▸ **THE TASK**
Find the line with "About us (511, 979)" in the data below. Repeat it and every line after it exactly, but not the pictures.

Source records
- Opening Delimiter -
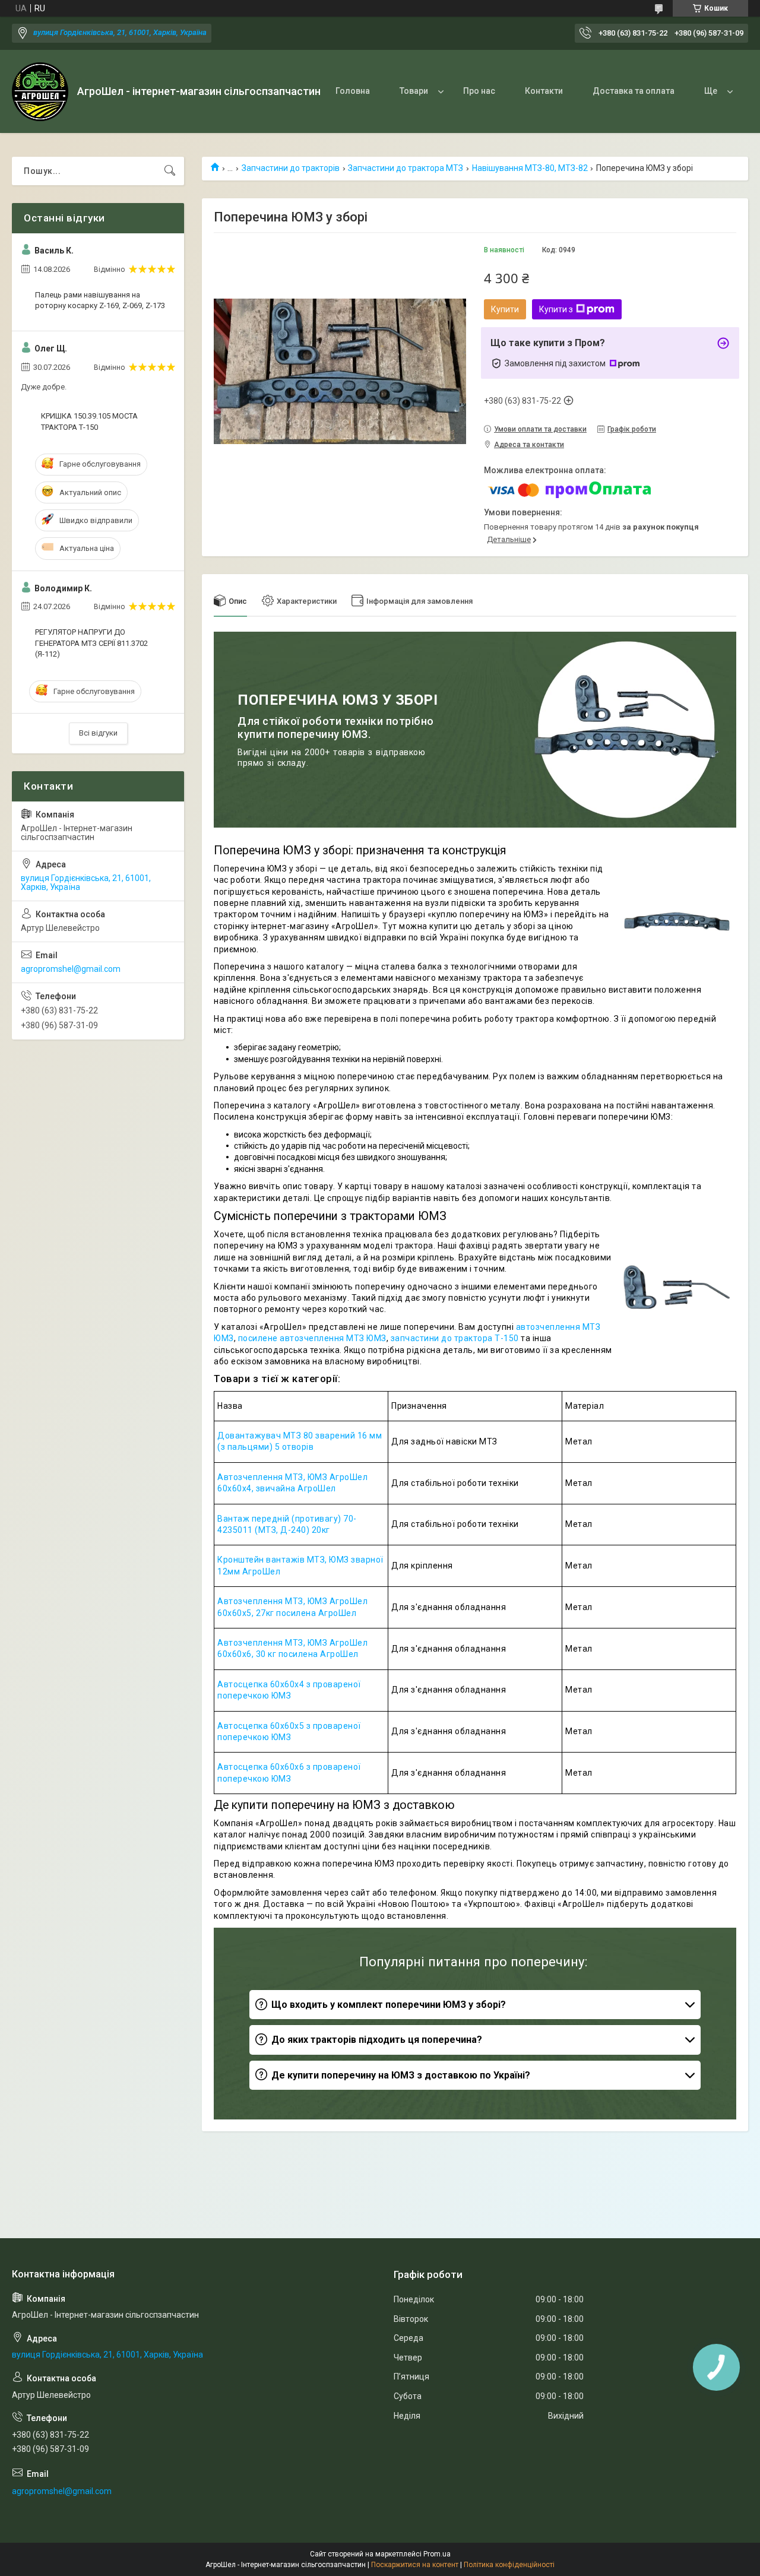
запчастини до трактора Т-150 (453, 1338)
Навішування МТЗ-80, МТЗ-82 (530, 168)
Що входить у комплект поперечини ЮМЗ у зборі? (388, 2004)
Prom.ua (437, 2554)
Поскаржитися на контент (414, 2565)
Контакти (544, 91)
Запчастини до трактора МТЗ (405, 168)
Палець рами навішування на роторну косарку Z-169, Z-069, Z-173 (100, 300)
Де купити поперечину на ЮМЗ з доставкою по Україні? (400, 2075)
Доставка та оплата (633, 91)
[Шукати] (170, 171)
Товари (414, 91)
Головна (352, 91)
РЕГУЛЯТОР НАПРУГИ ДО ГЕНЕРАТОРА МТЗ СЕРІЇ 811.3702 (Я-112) (91, 643)
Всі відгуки (98, 732)
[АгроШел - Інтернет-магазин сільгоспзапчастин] (40, 91)
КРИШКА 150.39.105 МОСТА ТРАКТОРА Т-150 (89, 421)
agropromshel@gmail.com (71, 969)
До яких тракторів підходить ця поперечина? (376, 2039)
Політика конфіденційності (509, 2565)
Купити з (556, 309)
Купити (505, 309)
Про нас (479, 91)
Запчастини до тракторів (291, 168)
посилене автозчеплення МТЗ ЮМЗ (311, 1338)
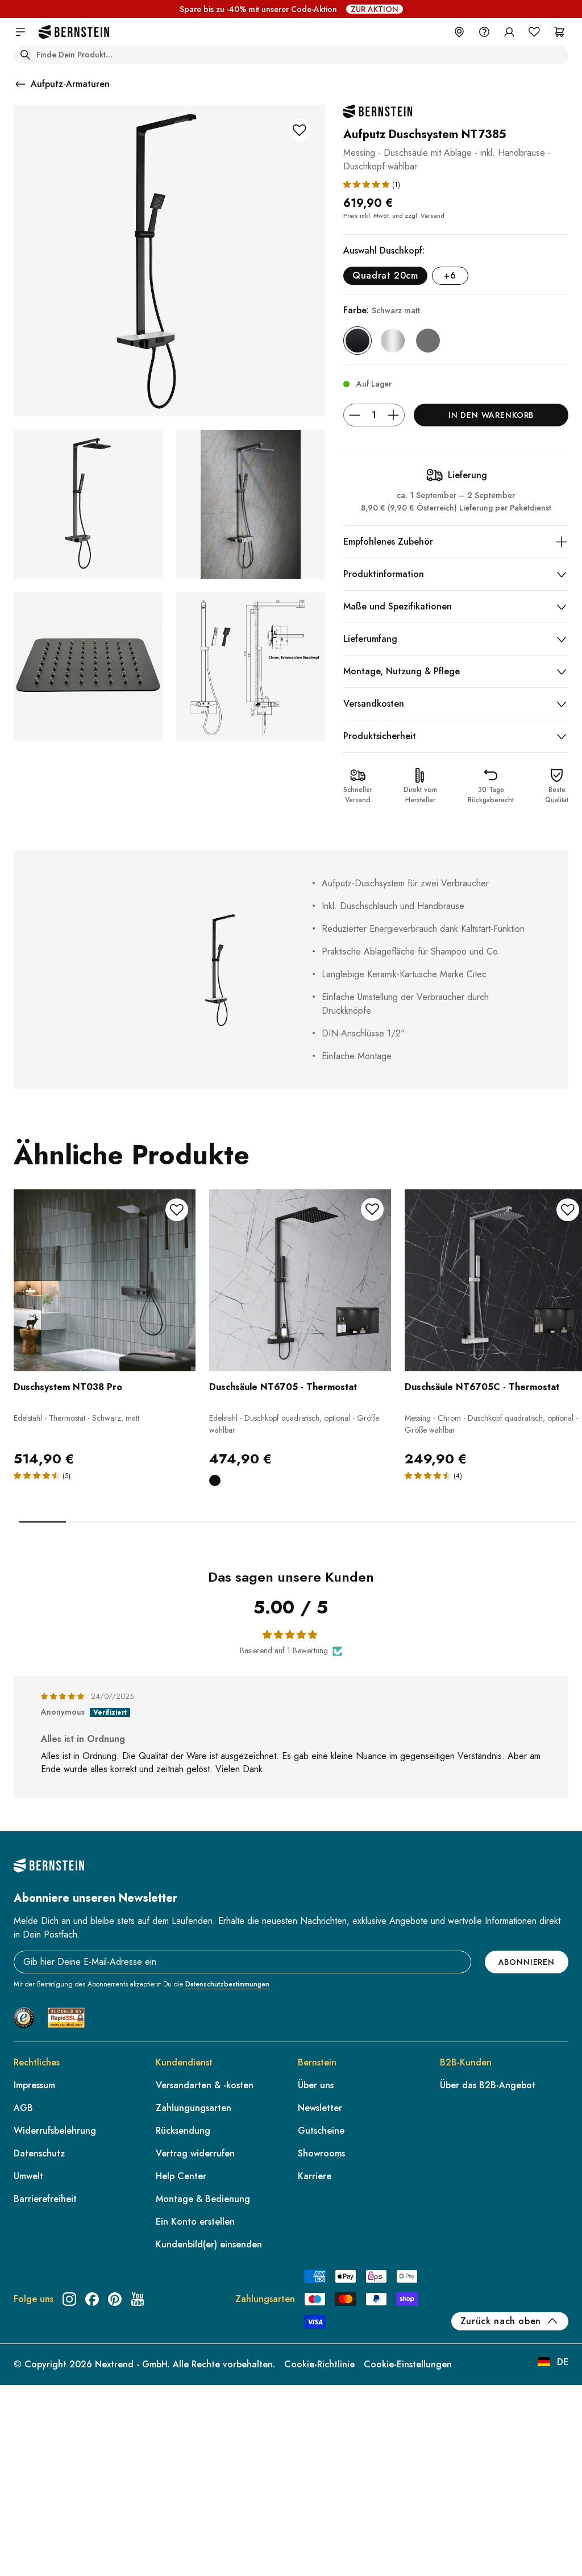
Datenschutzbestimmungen (227, 1984)
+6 (450, 275)
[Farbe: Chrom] (393, 340)
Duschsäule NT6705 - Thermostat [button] (283, 1386)
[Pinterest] (115, 2299)
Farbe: (381, 310)
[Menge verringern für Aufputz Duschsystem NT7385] (354, 415)
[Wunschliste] (534, 32)
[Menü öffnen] (20, 32)
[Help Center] (484, 32)
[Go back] (20, 84)
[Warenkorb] (559, 32)
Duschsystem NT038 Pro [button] (68, 1386)
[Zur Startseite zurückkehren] (74, 32)
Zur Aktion (374, 9)
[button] (367, 183)
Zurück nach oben (500, 2321)
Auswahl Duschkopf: (384, 250)
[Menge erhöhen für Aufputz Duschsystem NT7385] (393, 415)
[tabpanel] (105, 1352)
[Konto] (509, 32)
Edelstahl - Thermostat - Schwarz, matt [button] (76, 1418)
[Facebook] (92, 2299)
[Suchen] (25, 54)
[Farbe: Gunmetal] (428, 340)
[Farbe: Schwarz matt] (357, 340)
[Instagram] (69, 2299)
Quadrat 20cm (385, 275)
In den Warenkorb (491, 415)
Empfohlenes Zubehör (388, 541)
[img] (63, 1696)
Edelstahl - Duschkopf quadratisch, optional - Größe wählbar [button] (294, 1424)
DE (562, 2361)
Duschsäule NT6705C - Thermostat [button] (482, 1386)
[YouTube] (137, 2299)
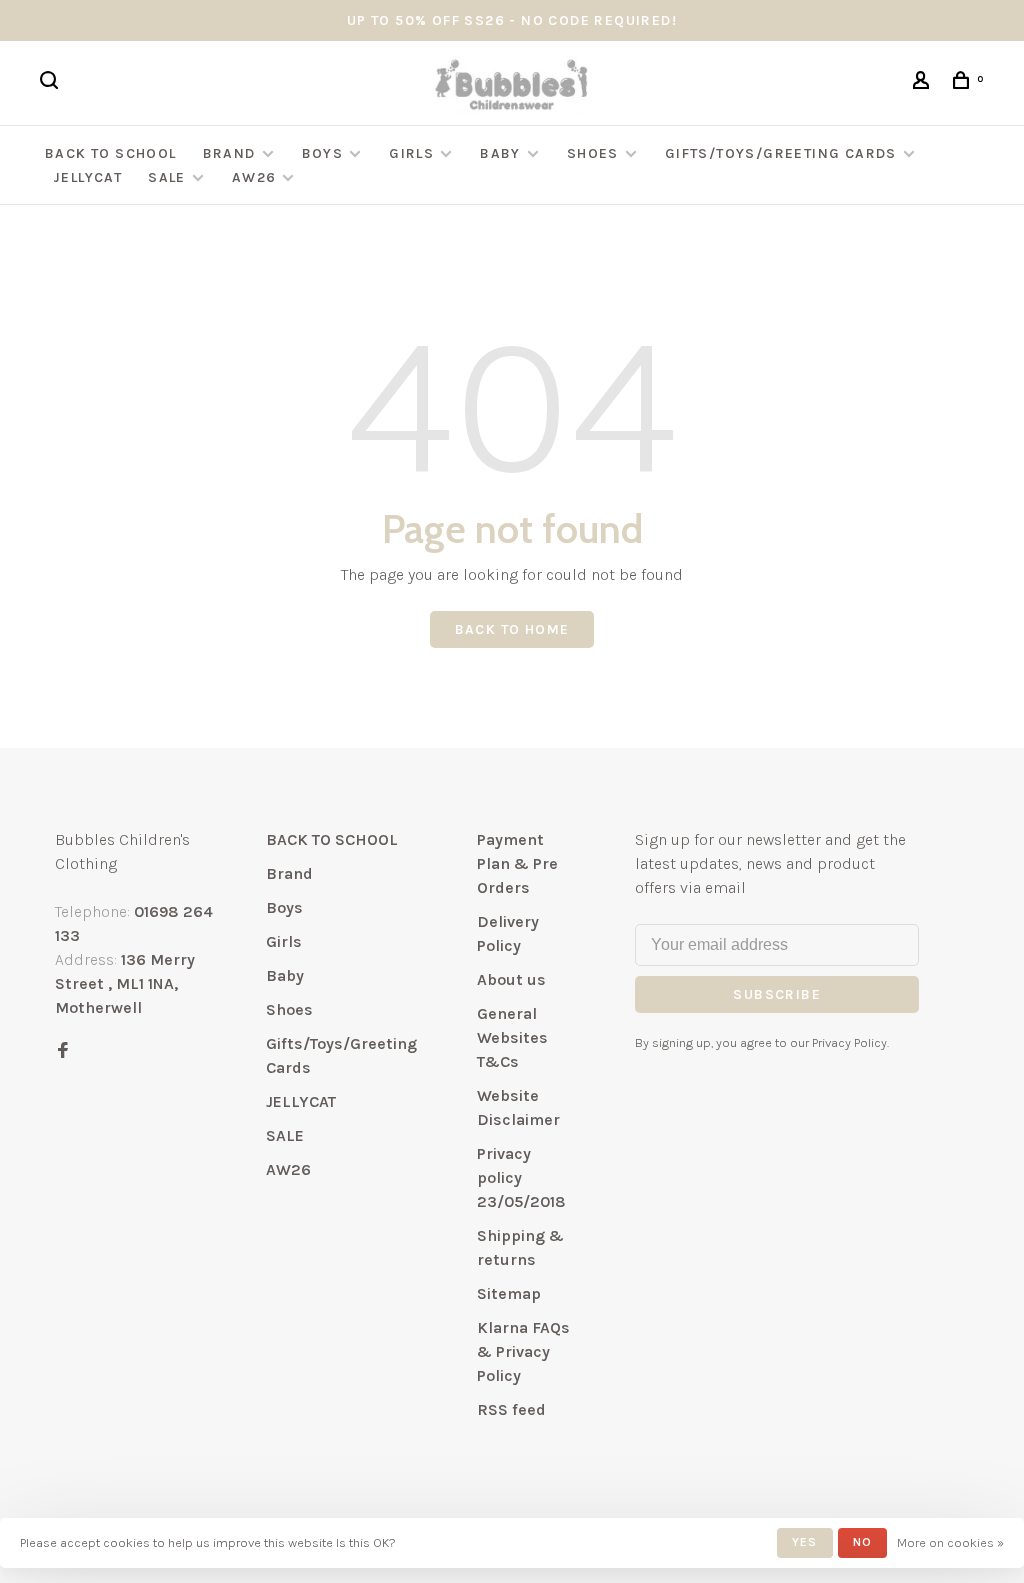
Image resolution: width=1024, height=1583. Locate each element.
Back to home (512, 629)
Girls (411, 153)
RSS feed (511, 1409)
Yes (805, 1542)
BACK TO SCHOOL (111, 153)
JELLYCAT (87, 177)
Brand (229, 153)
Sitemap (509, 1293)
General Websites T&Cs (512, 1037)
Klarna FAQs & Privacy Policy (523, 1351)
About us (511, 979)
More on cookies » (950, 1542)
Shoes (593, 153)
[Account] (924, 83)
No (862, 1542)
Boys (323, 153)
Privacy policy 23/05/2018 (521, 1177)
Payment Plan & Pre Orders (517, 863)
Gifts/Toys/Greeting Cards (783, 153)
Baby (500, 153)
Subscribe (777, 994)
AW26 (254, 177)
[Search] (52, 83)
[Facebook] (63, 1051)
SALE (167, 177)
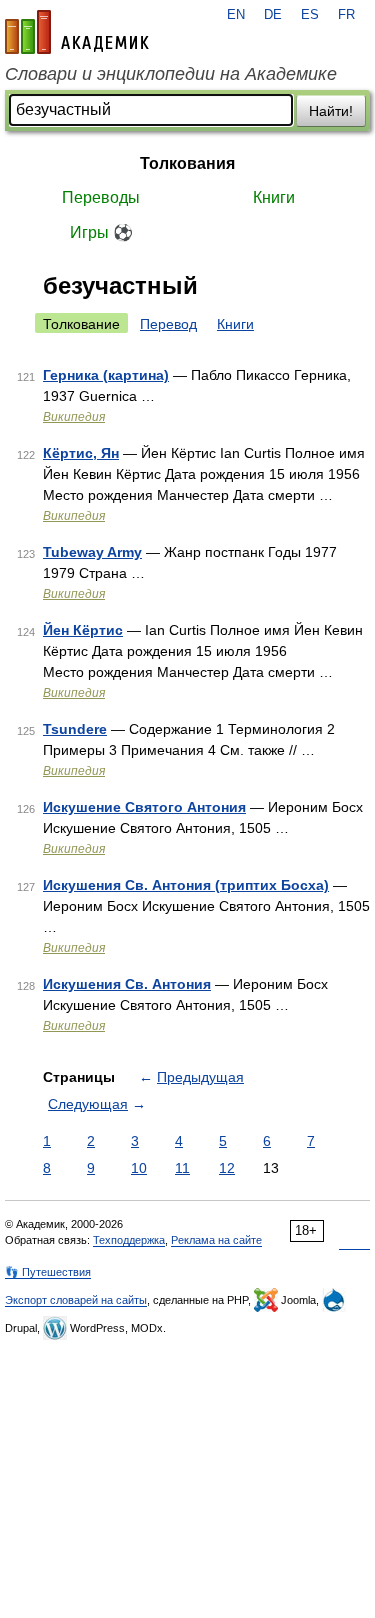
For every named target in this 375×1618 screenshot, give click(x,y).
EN (236, 15)
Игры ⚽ (101, 232)
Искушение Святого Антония (144, 807)
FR (346, 15)
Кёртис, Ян (81, 453)
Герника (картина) (106, 375)
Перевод (168, 324)
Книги (274, 197)
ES (310, 15)
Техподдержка (129, 1240)
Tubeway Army (92, 552)
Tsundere (75, 729)
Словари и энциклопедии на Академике (171, 74)
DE (273, 15)
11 (182, 1168)
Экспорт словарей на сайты (76, 1300)
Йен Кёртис (83, 630)
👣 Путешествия (48, 1272)
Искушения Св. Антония (127, 984)
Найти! (331, 111)
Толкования (187, 163)
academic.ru (77, 32)
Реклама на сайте (216, 1240)
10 (139, 1168)
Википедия (74, 417)
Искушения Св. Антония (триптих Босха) (186, 885)
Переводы (101, 197)
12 (227, 1168)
- Closing Delimiter -
▸ **WRITTEN ANSWER**
About us (511, 979)
More on cookies » (950, 1542)
Shoes (593, 153)
[Account] (924, 83)
No (862, 1542)
Boys (323, 153)
Privacy policy 23/05/2018 (521, 1177)
Payment Plan & Pre Orders (517, 863)
Gifts/Toys/Greeting Cards (783, 153)
Baby (500, 153)
Subscribe (777, 994)
AW26 (254, 177)
[Search] (52, 83)
[Facebook] (63, 1051)
SALE (167, 177)
For every named target in this 375×1618 screenshot, give click(x,y).
EN (236, 15)
Игры ⚽ (101, 232)
Искушение Святого Антония (144, 807)
FR (346, 15)
Кёртис, Ян (81, 453)
Герника (картина) (106, 375)
Перевод (168, 324)
Книги (274, 197)
ES (310, 15)
Техподдержка (129, 1240)
Tubeway Army (92, 552)
Tsundere (75, 729)
Словари и энциклопедии на Академике (171, 74)
DE (273, 15)
11 (182, 1168)
Экспорт словарей на сайты (76, 1300)
Йен Кёртис (83, 630)
👣 Путешествия (48, 1272)
Искушения Св. Антония (127, 984)
Найти! (331, 111)
Толкования (187, 163)
academic.ru (77, 32)
Реклама на сайте (216, 1240)
10 (139, 1168)
Википедия (74, 417)
Искушения Св. Антония (триптих Босха) (186, 885)
Переводы (101, 197)
12 (227, 1168)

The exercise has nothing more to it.